By-election in Australia as deputy PM disqualified for his dual citizenship

AP
Published Oct 27, 2017, 5:28 pm IST
Updated Oct 27, 2017, 5:28 pm IST
Barnaby Joyce will be able to stand for re-election if he renounces the New Zealand citizenship he unknowingly inherited.
‘I'm going to make sure that I don't cry in my beer, I'm going to get back to work and work hard for the people of my electorate,’ Barnaby Joyce said. (Photo: AP)
 ‘I'm going to make sure that I don't cry in my beer, I'm going to get back to work and work hard for the people of my electorate,’ Barnaby Joyce said. (Photo: AP)

Canberra: Australia's High Court Friday disqualified the deputy prime minister and four senators from sitting in Parliament in a ruling that could cost the government its slender majority in Parliament.

The decision to disqualify Deputy Prime Minister Barnaby Joyce over a 116-year-old constitutional ban on dual citizens sitting in Parliament means a by-election will be held for his rural electoral district in December.

Prime Minister Malcolm Turnbull's conservative coalition has a single-seat majority in the 150-seat House of Representatives where parties form governments.

Joyce will be able to stand for re-election, having renounced the New Zealand citizenship he unknowingly inherited from his father. With the government trailing the opposition Labor Party in opinion polls, voters could use the by-election to toss both Joyce and his government out of office.

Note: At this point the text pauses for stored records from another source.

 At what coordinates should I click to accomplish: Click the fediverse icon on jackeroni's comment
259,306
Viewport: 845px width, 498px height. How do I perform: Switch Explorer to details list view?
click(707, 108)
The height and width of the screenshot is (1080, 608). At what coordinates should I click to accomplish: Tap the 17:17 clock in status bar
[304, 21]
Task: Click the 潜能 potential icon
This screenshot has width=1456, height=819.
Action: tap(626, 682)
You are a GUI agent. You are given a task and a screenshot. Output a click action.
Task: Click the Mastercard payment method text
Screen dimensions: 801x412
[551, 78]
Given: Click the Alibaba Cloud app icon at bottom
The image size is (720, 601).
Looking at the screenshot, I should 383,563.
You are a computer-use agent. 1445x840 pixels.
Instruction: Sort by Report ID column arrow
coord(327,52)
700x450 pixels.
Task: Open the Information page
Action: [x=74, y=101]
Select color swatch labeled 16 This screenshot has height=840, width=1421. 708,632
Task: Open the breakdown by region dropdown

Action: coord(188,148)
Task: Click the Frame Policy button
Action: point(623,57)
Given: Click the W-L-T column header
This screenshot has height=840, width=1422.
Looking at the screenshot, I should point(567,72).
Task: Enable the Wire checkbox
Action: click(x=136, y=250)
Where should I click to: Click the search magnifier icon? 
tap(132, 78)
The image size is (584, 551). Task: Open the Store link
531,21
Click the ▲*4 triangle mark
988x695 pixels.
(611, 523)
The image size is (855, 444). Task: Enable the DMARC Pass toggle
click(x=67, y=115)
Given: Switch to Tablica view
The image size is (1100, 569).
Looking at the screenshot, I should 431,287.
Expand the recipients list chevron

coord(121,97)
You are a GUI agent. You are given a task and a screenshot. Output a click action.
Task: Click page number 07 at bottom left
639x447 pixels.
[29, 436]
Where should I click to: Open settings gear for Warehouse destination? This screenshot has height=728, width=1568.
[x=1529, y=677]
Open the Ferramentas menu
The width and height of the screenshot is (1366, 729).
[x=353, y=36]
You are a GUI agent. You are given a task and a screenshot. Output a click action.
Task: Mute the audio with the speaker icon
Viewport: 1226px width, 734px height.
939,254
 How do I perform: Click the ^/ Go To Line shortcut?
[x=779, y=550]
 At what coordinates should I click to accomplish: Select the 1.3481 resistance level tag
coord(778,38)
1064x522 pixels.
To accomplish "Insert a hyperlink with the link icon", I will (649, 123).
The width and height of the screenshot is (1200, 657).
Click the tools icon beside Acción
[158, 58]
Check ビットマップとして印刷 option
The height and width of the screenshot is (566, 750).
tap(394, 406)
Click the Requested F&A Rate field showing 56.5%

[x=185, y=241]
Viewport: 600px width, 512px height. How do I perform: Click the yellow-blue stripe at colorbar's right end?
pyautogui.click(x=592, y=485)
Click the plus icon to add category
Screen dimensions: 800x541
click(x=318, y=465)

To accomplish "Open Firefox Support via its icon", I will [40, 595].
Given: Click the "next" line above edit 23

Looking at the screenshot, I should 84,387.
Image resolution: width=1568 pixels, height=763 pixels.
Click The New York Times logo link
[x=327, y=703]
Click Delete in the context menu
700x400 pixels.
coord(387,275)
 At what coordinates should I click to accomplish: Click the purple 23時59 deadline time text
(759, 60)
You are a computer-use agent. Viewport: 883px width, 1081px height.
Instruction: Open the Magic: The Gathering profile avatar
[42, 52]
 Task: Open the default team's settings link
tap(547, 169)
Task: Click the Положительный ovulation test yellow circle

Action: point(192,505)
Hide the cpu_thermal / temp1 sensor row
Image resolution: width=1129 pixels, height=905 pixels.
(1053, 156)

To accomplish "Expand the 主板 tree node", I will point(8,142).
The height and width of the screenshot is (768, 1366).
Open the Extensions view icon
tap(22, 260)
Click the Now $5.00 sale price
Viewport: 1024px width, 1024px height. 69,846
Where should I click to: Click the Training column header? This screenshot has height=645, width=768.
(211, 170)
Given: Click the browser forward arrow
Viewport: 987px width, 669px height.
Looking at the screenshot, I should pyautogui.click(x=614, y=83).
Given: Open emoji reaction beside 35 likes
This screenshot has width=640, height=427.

Joyce later apologised to his electoral division for the inconvenience of a by-election that will be held at the earliest possible date, December 2.

"I was always apprehensive, some people say I'm a natural pessimist, I'm naturally cautious and I was always prepared for this outcome," Joyce told reporters.

"I'm going to make sure that I don't cry in my beer, I'm going to get back to work and work hard for the people of my electorate," he added.

The court also disqualified four of the six senators whose qualifications to be elected were debated in a three-day hearing early October.

The disqualified senators included government minister Fiona Nash, Joyce's deputy in the Nationals party, who inherited British citizenship from her Scottish father.

Another government minister Matt Canavan, who the court heard might have inherited Italian citizenship from his Australian-born mother through his Italian grandparents, was allowed to stay in Parliament.

Nick Xenophon was also allowed to stay in Parliament. He was born to Cypriot- and Greek-born parents and checked with both embassies to ensure he wasn't a citizen of those countries. He later found he was British because his father left Cyprus while it was a British colony.

Disqualified senators are replaced by members of their own parties without an election so the balance of power is not altered.

The seven lawmakers said they did not know they were dual nationals when they ran for election last year.

Richard Di Natale, leader of the minor Greens party, praised the honesty and integrity of his former deputies Scott Ludlam and Larissa Waters, who resigned in July after discovering they were New Zealand and Canadian citizens respectively. None of the other five resigned.